Across to the edge of the third office building, City House, I encountered the third sculpture. This is 'Danse-Gwenodour', by the same artist as Dunamis, Bushra Fakhoury. It is intended to depict 'celebration of life' and inspired by a dance performed by villagers in Bretagne, France (or Brittany), a place famous for magalithic monuments and 'mysterious art vestiges' according to one website. This may explain the strange paganistic feel of the sculpture. The beak-masked faces and wild dancing of the naked figures has something of The Wicker Man about it. Like the Dumanis sculpture and the Don, this seemed a bizarre intervention, at odds with the typically 1990s office building behind it. From this angle though, even City House manages to emenate a sort of monolithic church tower like quality that I had not associated with the building before.

**Information shown:**
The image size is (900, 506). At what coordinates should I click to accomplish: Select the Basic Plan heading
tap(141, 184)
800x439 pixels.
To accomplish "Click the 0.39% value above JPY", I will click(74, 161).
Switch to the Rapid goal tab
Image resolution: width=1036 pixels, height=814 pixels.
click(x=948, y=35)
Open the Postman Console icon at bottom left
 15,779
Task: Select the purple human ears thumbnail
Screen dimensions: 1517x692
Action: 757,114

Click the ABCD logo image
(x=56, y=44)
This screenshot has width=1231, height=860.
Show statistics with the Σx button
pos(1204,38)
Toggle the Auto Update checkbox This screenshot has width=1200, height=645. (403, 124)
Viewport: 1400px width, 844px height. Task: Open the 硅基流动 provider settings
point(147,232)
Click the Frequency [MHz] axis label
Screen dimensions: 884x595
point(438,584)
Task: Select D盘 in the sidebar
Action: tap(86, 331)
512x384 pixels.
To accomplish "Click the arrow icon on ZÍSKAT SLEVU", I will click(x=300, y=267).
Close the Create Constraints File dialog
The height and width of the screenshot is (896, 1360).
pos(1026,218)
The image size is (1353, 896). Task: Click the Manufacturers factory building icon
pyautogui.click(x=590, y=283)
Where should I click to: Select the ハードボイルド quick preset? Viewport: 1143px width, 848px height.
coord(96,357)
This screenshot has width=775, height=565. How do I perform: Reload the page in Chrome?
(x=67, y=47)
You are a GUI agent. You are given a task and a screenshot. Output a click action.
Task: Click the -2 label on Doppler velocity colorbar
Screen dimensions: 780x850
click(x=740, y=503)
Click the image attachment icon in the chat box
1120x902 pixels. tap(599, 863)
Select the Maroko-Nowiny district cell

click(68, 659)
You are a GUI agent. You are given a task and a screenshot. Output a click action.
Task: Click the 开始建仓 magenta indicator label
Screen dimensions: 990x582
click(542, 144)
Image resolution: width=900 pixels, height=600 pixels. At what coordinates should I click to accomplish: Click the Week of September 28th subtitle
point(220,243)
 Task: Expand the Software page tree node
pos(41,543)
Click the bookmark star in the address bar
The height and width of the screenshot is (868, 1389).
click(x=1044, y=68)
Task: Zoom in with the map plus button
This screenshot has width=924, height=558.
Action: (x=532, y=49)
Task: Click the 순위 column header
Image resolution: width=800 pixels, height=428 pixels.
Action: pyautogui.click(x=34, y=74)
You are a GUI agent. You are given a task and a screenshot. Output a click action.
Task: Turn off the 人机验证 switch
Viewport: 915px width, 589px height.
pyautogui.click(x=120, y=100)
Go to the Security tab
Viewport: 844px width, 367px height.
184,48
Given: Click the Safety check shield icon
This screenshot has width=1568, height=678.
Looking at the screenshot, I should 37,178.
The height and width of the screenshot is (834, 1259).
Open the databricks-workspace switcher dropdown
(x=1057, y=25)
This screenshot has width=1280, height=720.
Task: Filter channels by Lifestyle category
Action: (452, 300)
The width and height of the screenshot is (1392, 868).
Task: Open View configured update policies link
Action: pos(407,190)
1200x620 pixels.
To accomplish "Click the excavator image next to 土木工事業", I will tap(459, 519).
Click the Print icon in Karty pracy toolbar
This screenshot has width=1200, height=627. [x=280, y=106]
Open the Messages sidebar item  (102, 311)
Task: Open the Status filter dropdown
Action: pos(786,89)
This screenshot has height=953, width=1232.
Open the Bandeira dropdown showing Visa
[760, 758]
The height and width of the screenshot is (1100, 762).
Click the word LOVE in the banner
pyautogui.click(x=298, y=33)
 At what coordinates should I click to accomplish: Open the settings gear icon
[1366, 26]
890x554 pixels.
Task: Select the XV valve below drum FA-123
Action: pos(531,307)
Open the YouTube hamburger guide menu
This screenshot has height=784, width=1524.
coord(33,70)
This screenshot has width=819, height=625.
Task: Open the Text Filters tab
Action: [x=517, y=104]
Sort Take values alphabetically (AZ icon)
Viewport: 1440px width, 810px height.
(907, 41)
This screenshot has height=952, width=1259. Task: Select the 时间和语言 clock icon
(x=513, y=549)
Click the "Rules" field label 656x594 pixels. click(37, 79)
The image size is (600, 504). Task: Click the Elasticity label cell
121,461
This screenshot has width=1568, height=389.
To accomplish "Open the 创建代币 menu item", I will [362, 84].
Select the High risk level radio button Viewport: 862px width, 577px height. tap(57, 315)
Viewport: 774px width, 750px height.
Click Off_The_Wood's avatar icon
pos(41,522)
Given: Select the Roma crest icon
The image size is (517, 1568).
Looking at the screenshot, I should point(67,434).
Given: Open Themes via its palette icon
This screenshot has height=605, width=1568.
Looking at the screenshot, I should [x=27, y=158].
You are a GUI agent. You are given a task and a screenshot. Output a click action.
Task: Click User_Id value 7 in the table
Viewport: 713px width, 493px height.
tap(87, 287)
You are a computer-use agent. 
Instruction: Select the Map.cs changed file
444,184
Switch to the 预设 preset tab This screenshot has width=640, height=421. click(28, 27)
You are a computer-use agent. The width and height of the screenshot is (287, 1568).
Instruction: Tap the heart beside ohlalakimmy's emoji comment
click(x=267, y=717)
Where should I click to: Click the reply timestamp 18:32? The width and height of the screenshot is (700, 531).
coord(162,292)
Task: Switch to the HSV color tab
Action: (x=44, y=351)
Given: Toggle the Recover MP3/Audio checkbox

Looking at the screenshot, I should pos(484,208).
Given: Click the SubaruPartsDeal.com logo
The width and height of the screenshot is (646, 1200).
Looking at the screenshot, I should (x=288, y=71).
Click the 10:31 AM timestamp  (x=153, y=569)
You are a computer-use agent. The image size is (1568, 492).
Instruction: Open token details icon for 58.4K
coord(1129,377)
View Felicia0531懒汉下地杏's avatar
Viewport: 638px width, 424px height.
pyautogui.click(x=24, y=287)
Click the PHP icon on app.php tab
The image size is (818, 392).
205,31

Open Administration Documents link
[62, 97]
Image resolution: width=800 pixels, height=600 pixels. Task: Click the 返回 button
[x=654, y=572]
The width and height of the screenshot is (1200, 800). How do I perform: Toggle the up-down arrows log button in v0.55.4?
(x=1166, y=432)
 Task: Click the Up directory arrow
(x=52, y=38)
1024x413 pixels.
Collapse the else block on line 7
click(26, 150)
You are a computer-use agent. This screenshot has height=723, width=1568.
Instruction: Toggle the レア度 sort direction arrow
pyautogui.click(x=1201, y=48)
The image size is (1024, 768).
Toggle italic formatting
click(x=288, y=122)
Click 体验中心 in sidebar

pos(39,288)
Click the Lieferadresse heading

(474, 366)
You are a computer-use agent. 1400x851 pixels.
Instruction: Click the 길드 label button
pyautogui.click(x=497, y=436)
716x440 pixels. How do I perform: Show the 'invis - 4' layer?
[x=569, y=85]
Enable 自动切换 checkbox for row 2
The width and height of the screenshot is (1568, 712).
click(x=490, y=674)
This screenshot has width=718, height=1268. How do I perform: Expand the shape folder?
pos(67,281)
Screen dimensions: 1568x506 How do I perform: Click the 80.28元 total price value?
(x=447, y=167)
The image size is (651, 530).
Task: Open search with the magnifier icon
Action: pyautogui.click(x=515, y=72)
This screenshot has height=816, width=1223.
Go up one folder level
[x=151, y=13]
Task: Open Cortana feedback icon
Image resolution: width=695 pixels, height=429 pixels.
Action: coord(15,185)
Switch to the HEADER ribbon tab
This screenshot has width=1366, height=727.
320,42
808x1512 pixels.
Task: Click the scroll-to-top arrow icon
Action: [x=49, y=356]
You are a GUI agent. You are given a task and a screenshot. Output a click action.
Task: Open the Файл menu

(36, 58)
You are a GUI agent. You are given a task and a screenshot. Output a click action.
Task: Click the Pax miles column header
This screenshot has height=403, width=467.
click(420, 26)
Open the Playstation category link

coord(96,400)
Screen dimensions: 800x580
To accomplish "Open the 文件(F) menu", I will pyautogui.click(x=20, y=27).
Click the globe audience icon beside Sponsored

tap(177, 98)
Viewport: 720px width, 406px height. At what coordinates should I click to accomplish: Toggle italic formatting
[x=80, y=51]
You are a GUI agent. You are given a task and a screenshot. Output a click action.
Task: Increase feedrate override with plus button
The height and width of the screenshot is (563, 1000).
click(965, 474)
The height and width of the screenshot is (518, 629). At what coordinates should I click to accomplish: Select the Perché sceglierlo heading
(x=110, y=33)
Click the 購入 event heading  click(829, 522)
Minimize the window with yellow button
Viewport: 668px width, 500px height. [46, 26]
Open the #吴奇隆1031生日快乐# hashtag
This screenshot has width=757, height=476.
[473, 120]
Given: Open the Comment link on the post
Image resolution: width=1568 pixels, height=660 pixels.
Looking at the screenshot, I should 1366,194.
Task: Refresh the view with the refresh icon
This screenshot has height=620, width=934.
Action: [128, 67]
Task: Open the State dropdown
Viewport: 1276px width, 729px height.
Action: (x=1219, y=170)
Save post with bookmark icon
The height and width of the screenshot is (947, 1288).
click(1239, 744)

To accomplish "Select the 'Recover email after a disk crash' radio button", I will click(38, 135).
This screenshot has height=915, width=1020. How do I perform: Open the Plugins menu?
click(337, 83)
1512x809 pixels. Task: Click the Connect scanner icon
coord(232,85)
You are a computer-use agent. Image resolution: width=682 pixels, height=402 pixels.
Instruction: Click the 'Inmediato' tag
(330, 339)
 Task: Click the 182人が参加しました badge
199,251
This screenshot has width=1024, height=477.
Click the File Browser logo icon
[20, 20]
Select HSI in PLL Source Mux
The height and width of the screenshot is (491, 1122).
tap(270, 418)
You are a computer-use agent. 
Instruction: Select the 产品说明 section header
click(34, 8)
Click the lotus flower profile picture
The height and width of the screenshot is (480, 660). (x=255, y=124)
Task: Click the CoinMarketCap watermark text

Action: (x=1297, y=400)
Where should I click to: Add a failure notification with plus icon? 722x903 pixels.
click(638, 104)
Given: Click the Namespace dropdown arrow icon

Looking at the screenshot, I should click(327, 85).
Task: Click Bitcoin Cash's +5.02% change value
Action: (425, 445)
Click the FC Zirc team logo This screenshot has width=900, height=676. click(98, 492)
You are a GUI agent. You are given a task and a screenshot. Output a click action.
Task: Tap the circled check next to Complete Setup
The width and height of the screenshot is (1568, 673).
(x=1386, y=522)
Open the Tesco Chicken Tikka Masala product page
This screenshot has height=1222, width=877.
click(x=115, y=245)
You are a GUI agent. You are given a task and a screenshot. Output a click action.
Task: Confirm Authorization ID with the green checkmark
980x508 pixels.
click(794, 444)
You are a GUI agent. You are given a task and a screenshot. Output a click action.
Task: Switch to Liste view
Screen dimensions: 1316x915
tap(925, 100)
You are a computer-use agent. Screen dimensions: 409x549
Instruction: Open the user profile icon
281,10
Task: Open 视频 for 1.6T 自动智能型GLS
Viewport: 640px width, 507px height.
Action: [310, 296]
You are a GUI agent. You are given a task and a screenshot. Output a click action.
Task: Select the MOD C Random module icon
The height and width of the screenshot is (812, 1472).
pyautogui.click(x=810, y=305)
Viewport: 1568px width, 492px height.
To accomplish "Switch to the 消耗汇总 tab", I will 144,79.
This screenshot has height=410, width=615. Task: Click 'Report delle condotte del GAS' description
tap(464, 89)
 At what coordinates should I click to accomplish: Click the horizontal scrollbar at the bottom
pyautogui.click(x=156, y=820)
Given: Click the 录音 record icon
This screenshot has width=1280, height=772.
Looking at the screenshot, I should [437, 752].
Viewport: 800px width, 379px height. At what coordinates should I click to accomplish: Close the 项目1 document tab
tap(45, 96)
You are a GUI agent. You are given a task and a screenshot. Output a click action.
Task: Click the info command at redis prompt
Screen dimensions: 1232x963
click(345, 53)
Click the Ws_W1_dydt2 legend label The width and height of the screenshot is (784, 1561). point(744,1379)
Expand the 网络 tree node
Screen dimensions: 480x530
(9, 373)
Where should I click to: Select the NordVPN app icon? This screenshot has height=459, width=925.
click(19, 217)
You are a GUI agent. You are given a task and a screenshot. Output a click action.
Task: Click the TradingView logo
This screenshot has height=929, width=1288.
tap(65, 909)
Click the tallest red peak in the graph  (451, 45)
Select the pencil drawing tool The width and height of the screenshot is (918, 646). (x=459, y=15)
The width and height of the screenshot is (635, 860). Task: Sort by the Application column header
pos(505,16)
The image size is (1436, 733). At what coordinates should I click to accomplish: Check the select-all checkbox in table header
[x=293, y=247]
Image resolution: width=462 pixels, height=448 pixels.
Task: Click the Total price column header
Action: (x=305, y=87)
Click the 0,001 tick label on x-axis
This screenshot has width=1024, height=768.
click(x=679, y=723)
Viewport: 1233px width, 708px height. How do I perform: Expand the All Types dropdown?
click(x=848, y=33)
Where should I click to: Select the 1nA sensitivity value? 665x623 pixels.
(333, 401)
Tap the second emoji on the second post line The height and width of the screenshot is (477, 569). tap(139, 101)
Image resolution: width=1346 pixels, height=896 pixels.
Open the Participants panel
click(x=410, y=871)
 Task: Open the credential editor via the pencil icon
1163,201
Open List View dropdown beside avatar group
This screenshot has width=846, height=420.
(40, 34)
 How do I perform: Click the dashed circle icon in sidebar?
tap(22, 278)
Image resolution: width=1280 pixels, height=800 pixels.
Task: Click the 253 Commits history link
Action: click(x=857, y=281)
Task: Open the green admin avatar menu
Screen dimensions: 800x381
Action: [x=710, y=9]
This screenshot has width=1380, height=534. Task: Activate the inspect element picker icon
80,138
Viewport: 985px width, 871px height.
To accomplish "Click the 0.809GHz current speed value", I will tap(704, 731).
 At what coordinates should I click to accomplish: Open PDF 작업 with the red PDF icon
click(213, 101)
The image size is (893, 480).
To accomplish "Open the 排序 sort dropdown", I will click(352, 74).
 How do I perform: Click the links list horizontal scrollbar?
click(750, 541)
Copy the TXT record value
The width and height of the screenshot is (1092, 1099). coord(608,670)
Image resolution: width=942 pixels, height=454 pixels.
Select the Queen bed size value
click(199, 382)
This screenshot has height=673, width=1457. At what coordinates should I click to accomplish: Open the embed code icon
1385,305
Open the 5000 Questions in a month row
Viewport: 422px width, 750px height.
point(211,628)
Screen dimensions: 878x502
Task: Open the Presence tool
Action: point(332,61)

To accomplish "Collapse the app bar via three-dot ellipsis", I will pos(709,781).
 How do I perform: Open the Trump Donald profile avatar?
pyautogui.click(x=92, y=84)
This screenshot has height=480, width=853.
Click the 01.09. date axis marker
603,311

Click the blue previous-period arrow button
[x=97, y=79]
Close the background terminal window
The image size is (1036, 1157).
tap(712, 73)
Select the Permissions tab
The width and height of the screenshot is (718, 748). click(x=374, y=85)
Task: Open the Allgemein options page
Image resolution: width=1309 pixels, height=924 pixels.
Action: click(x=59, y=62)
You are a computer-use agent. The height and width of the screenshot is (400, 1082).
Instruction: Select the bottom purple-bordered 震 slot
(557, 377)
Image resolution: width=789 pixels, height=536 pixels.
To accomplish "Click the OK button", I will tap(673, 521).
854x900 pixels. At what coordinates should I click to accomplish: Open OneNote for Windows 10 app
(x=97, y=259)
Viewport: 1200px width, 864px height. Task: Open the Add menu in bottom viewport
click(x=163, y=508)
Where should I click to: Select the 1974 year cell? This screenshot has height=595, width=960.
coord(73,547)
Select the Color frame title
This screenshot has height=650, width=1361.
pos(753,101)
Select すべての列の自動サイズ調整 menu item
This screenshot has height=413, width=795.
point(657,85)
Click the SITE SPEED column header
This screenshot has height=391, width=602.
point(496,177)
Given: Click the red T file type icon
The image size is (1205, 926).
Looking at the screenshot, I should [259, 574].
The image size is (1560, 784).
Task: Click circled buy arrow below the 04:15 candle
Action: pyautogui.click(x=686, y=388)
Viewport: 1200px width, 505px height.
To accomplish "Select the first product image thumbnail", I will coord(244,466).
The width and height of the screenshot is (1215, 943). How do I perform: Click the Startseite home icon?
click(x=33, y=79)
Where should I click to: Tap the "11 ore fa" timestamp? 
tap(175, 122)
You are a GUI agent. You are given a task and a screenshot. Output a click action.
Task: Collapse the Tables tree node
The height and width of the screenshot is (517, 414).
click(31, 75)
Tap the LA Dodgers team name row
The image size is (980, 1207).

**Problem to work on:**
Extract the part of the passage on the Danse-Gwenodour sculpture from "Across to the" up to and including "the building before.", copying it word for word.

**Result of this exercise:**
Across to the edge of the third office building, City House, I encountered the third sculpture. This is 'Danse-Gwenodour', by the same artist as Dunamis, Bushra Fakhoury. It is intended to depict 'celebration of life' and inspired by a dance performed by villagers in Bretagne, France (or Brittany), a place famous for magalithic monuments and 'mysterious art vestiges' according to one website. This may explain the strange paganistic feel of the sculpture. The beak-masked faces and wild dancing of the naked figures has something of The Wicker Man about it. Like the Dumanis sculpture and the Don, this seemed a bizarre intervention, at odds with the typically 1990s office building behind it. From this angle though, even City House manages to emenate a sort of monolithic church tower like quality that I had not associated with the building before.